*Texte présenté*.
--------------------------------

Didier Cannet, Médecin et Responsable de missions à Médecins du Monde, nous donne sa vision sur l'aide au développement française et européenne à destination de l'Afrique.
Humanitaires, nous observons dans de nombreux pays Africains, que l’état de santé des populations ne cesse de se dégrader depuis quinze ans. L’Afrique subsaharienne ploie sous le fardeau des maladies infectieuses et parasitaires, principalement le paludisme, les diarrhées, la tuberculose et le Sida. La crise alimentaire mondiale, ne fait que renforcer cette situation.
Nous voyons quatre raisons principales à cette baisse de l’état de santé en Afrique :
- Les guerres : dans la dernière décennie, vingt des quarante deux états subsahariens connurent des conflits. Les taux de mortalité les plus élevés au monde sont dans ces pays en guerre. Ils ne sont pas le plus souvent la conséquence de mort violente, mais liés à la réduction de l’accès aux soins et à la santé.
- Le poids de la dette : dans les années 80, le fond monétaire international impose des politiques d’ajustement structurel, afin d’aider les pays du Sud à rembourser leur dette. La logique de marché, issu du consensus de Washington, prédomine dans ce type d’aide au développement. Elle a aggravé les inégalités sociales et elle a contribué à réduire l’accès à la santé et à l’éducation
- Les richesses des pays ne bénéficient pas à toutes leurs populations, et sont souvent à l’origine des conflits, comme c’est le cas actuellement à l’Est du Congo. Au Gabon, riche par son pétrole, ses mines et sa forêt, le niveau des indicateurs de développement est bas .Il en est de même pour la Namibie, le Botswana, l’Angola etc.
- La mondialisation de l’économie semble inadaptée au développement de l’Afrique : « le système économique mondial est aveugle à toute autres considérations que le profit", déclare le prix Nobel de la paix, Muhammad Yunus. En 2006, il lance au Bangladesh le microcrédit, qui pourrait contribuer à l’éradication de la pauvreté et à la lutte contre les inégalités en Afrique.
L'Union Européenne est le plus important bailleur pour l’Afrique. Mais cette aide nécessite de s’inscrire dans une politique de développement globale et cohérente, en partenariat avec les gouvernements et les sociétés civiles des pays concernés. L’immigration ne doit en être qu’un volet. Elle doit répondre en priorité aux besoins des populations et à leurs droits fondamentaux que sont la santé, l’eau, l’alimentation et l’éducation.
Une aide de la France en baisse, une Europe sans politique.

--------------------------------

*Données fournies*.

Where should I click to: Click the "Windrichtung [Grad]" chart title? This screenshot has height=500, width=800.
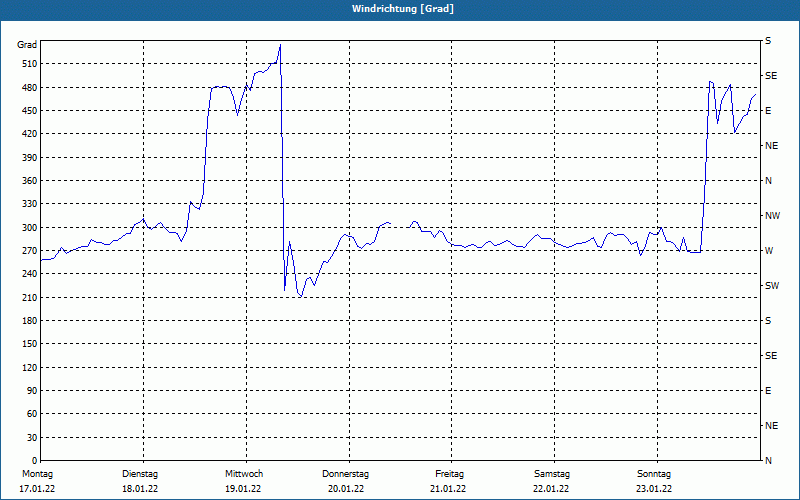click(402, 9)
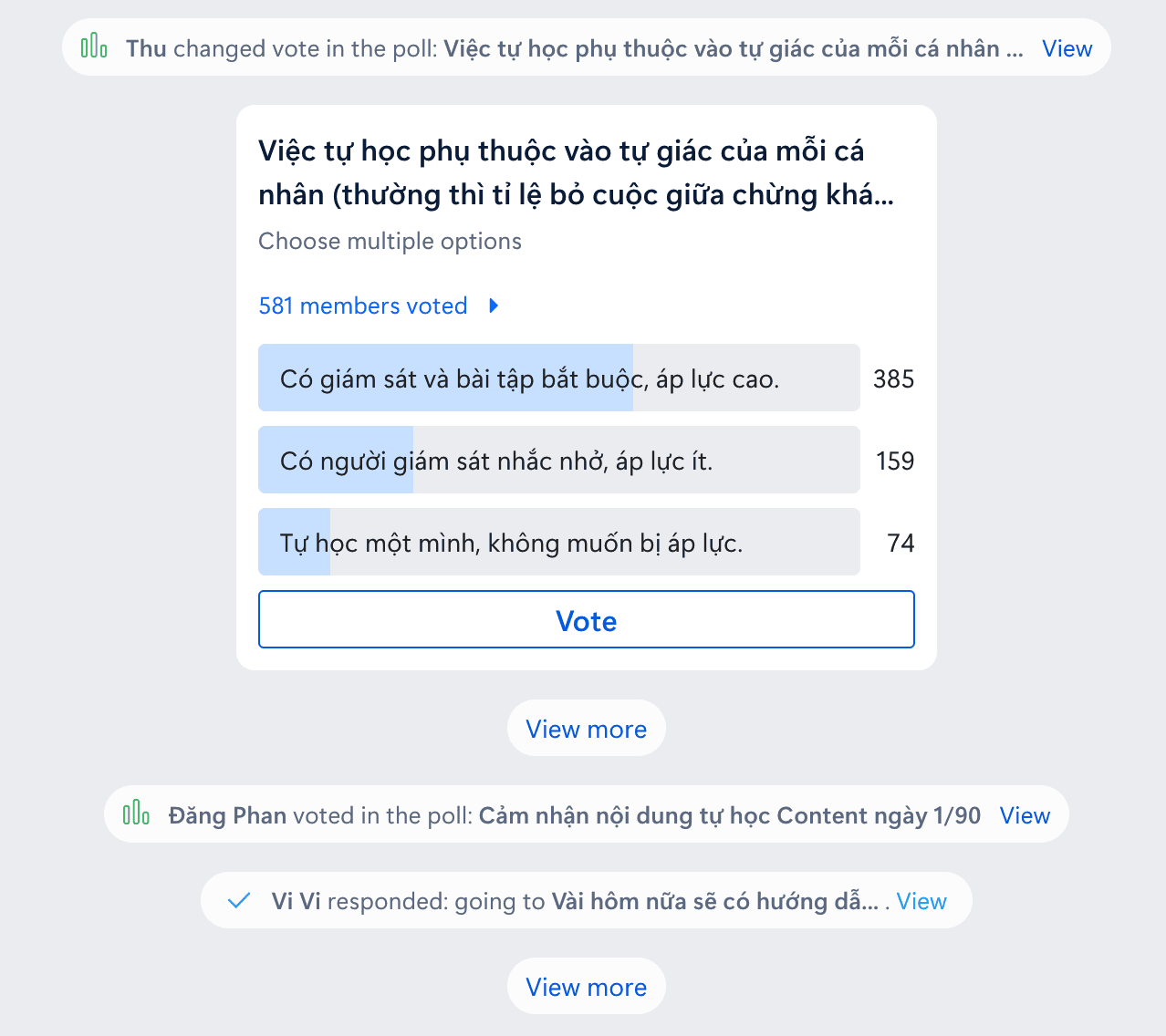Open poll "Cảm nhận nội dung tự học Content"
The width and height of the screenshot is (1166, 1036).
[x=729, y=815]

--------------------------------

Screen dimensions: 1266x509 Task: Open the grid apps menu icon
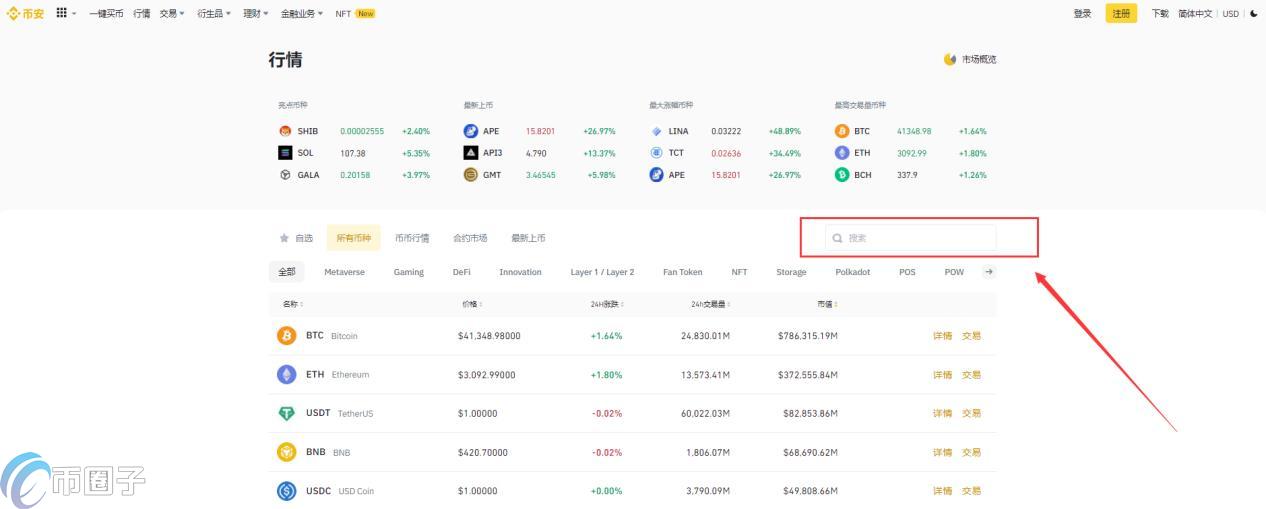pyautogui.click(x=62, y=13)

--------------------------------

*Énoncé A*.
Comment traduire en anglais la phrase « L'Union Européenne est le plus important bailleur pour l'Afrique. », tirée du texte sur l'aide au développement en Afrique ?
*Énoncé B*.
Pouvez-vous poursuivre le texte sur l'aide au développement en Afrique à la suite de sa dernière phrase ?

*Réponse rédigée A*.
The European Union is the largest donor for Africa.

*Réponse rédigée B*.
L’aide française au développement est prioritairement affectée à l’Afrique. Elle a diminué de plus de la moitié en dix ans. Plus grave encore la France trahit sa promesse d’augmenter progressivement le montant de l’aide publique au développement en faveur des pays pauvres, qui chute de 0,47 % du PIB en 2006 à 0, 39 % en 2007 (rapport action for global Heath).
Nous sommes à une période charnière, où la France tente de sortir de son « pré carré » et de se détacher des caricatures de la « Françafrique ». Elle doit construire sa politique Africaine sur de nouvelles bases et s’en donner les moyens.
Quant à l’Europe, chacun s’accorde à dire qu’elle n’a pas pour l’instant de politique à la hauteur de ses contributions financières.
La France a une responsabilité particulière envers l’Afrique, héritée de son histoire et des valeurs universelles qu’elle a contribué à forger.
Elle doit agir de façon conjointe, au travers du plaidoyer et du financement à deux niveaux :
- celui du bi latéralisme. Elle doit respecter ses engagements et apporter une aide au développement accrue (objectif d’atteindre 0,70% du PIB d’ici 2012), en particulier dans le domaine de la santé et de l’éducation, associé à un investissement économique. Les Etats Unis, la Chine, l’Inde et le Brésil ont compris l’intérêt à investir massivement en Afrique,
- celui du multi latéralisme au travers des institutions et bailleurs internationaux et Européens.
La France, pilier historique de la construction Européenne, doit convaincre les vingt-sept de lancer cette politique Africaine Européenne, en vue d’une « co-opération » rénovée. Les Gouvernements et les organisations des sociétés civiles Africaines avec qui nous travaillons, sont prêts à l’accueillir.